Intro to Graphs at Oracle

Oracle has had a long history with graph technologies, with support of RDF Triplestores going back more than ten years. During that period property graphs were introduced to big data solutions and more recently to Oracle RDBMS as well. All graph technology at Oracle are available via the Spatial & Graph product line, which extends Oracle RDBMS and Big Data. While there is a lot of competition out there in the graph space, nobody has a more scalable, more performant offering than Oracle. And the good news is that there is a thriving Graph community here at Oracle (see links at the end of this article).

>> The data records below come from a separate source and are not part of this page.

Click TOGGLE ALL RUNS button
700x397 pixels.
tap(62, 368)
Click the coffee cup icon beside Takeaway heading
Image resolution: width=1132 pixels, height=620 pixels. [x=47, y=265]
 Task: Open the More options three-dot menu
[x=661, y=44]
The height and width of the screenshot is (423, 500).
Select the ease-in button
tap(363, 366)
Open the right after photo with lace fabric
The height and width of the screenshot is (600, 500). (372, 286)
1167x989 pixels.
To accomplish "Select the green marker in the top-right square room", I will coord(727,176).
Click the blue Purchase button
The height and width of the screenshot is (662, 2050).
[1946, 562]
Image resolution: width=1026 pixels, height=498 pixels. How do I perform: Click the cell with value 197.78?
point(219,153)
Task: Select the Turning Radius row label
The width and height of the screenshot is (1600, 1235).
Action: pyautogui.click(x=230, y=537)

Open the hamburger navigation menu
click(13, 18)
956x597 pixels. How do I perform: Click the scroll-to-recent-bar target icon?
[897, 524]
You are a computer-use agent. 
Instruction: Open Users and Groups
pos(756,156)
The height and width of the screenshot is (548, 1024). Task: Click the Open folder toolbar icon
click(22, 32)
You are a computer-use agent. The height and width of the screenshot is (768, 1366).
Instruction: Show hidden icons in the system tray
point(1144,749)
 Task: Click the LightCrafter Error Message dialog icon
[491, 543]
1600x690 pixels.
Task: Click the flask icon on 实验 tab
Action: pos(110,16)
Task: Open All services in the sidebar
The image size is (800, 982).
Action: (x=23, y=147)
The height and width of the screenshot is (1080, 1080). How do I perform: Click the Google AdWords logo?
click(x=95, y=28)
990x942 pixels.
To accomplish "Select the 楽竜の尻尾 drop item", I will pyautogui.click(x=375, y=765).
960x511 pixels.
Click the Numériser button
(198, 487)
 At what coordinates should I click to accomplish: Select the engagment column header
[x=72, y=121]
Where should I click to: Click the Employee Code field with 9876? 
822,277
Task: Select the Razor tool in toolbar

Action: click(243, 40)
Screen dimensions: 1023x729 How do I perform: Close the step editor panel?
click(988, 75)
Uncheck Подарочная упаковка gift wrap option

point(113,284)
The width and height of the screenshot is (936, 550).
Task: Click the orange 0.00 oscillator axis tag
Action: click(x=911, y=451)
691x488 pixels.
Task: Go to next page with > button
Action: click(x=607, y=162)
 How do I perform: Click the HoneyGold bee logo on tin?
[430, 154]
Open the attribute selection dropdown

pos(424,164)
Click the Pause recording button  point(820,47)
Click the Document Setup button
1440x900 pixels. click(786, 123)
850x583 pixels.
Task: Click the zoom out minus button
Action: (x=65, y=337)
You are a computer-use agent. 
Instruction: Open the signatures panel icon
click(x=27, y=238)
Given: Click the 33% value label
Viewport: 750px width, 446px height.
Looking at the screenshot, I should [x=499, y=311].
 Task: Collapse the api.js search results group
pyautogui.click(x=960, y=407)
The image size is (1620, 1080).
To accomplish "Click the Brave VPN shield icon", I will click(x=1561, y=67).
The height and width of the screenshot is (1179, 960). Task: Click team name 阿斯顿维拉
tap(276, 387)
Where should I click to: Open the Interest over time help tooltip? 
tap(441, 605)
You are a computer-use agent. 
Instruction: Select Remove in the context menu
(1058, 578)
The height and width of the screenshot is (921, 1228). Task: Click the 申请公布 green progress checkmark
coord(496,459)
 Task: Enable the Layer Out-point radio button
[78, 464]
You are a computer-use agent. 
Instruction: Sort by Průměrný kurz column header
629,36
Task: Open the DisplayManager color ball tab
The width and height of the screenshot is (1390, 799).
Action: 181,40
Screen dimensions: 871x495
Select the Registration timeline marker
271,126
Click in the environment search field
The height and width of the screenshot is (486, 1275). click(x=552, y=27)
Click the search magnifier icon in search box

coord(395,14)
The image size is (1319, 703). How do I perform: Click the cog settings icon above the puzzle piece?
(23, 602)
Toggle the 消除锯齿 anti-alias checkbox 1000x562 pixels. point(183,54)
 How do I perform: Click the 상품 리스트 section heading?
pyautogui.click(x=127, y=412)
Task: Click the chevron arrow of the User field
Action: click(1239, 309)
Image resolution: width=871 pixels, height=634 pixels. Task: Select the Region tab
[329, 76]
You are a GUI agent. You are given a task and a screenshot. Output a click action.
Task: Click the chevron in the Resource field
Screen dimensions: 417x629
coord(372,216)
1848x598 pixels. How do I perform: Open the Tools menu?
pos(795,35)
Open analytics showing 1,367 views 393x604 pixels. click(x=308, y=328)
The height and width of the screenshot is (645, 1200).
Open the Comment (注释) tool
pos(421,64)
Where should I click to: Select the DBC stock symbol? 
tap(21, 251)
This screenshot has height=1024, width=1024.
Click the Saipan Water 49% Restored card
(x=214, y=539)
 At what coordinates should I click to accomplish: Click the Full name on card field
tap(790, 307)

The value of graph data technology is well established, with links discussing that value provided later in this blog. However, it is fair to say that many architects and developers are only vaguely aware of graphs in general and are often too busy to consider adding an unknown to their projects — even when adding graph features to their project would significantly reduce risk, provide new functionality, and increase agility when rolling out their solution. This blog aims to introduce graph data technology at Oracle to architects, developers, and other thought leaders. Later blogs will dive deeper into the details.

IMG_5515

Standing room only at one of the recent Graph breakout sessions @ 2018 Analytics and Data Summit

Why Use a Graph?

Graph databases provide a distinct advantage over other types of data stores for managing data in use cases such as:

  • Dealing with interlinked, hierarchical or highly connected datasets (e.g. social graphs, product catalogs, classifications and taxonomies, etc.)
  • Integration of heterogeneous data sources, where changes of the data model are required as new data sources are added, or as the application evolves. The “schema-late” approach of graph databases (and other NoSQL databases) is well suited for such cases and significantly reduces the overhead of data model refactoring/ETL. In particular a semantically-rich graph can easily take on the role of a federated “view” across multiple data silos within the enterprise.
  • Relationship-centric cases, where exploring the connections between the nodes of the graph supports data discovery and analytics. This is different from the “entity-centric” data modeling, where it is easy to obtain information about a particular entity, but exploring its relationships with other entities requires costly “joins”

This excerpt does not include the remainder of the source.